§ Problem to solve: Convert the records into a JSON list of strings, one string per line, leaving out blank lines and the pictures. Begin at the line that contains "Where should I" and continue through the end of the records.

##### Exercise material #####

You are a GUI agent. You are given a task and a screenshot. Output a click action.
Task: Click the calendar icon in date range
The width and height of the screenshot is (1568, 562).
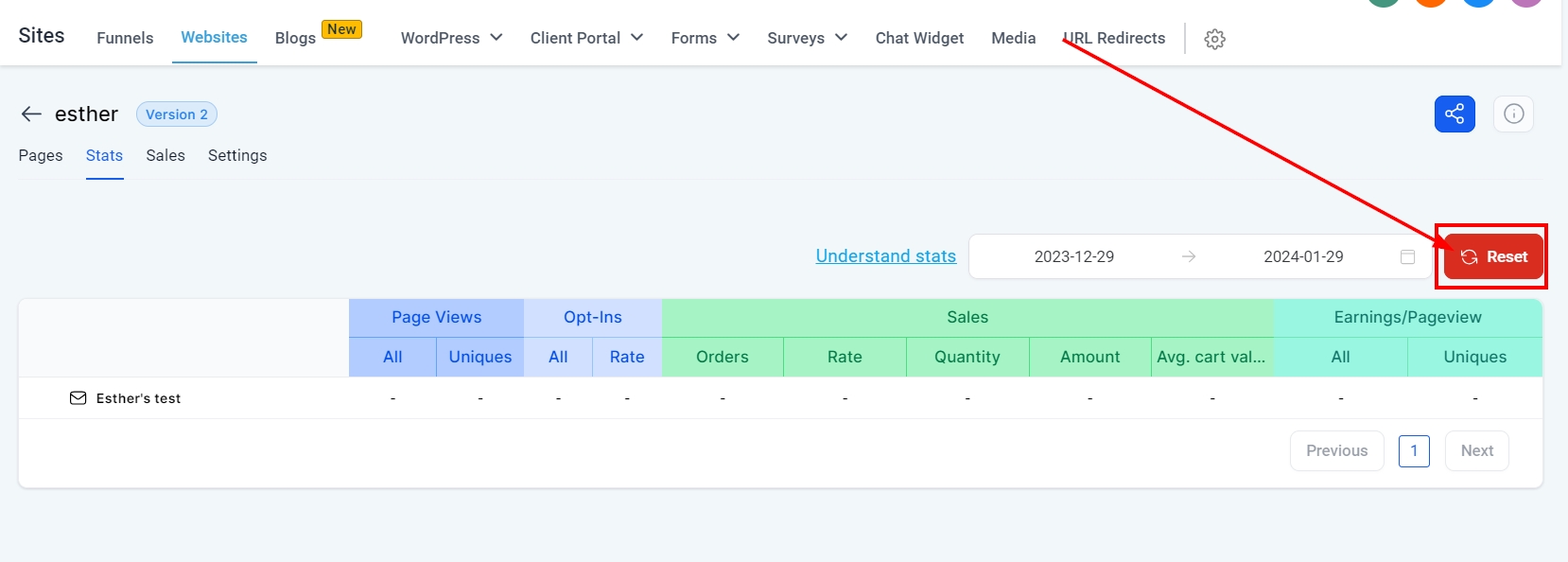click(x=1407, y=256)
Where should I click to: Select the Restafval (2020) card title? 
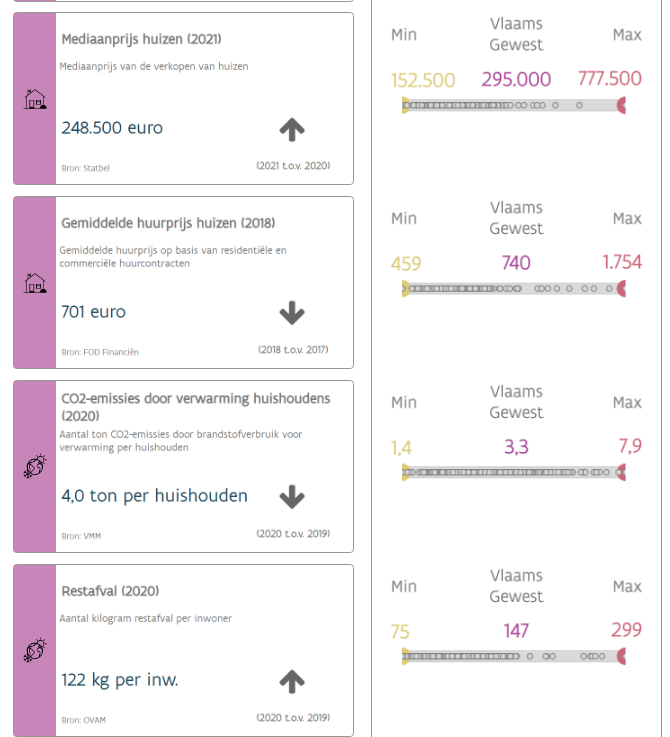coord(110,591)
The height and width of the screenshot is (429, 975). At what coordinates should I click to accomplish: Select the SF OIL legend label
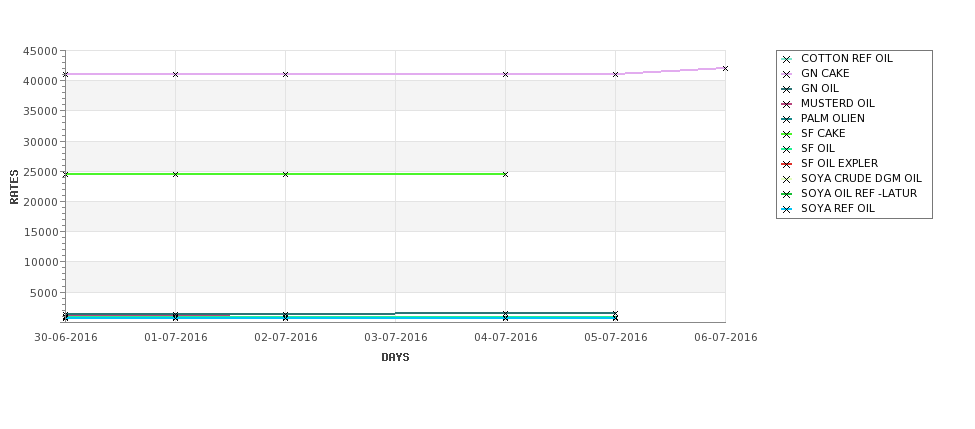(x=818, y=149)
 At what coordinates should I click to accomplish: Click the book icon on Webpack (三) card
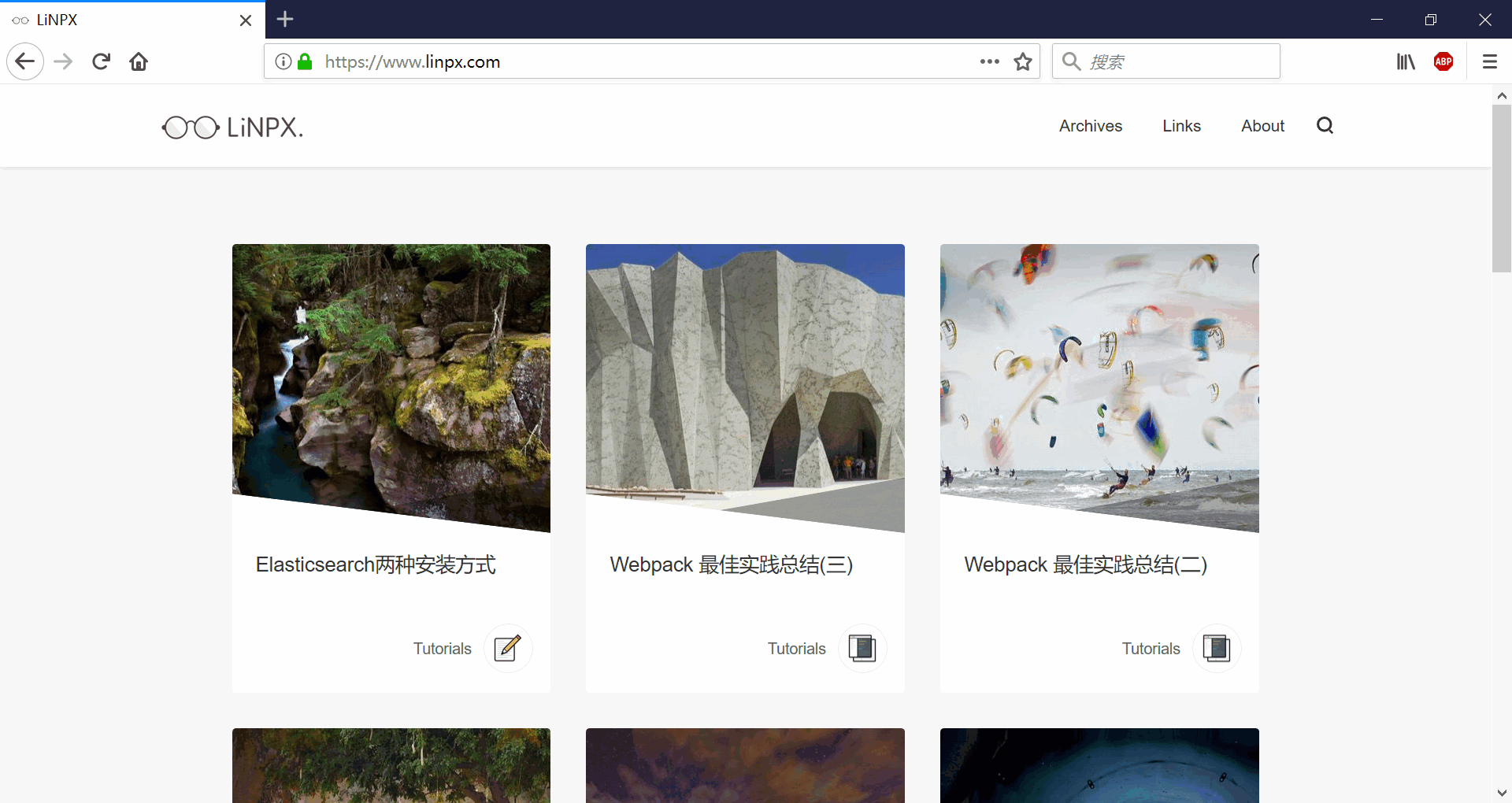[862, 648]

#####

§ Result below:
[
  "Where should I click to: Select the Restafval (2020) card title? ",
  "coord(110,591)",
  "The height and width of the screenshot is (429, 975). At what coordinates should I click to accomplish: Select the SF OIL legend label",
  "(x=818, y=149)",
  " At what coordinates should I click to accomplish: Click the book icon on Webpack (三) card",
  "[862, 648]"
]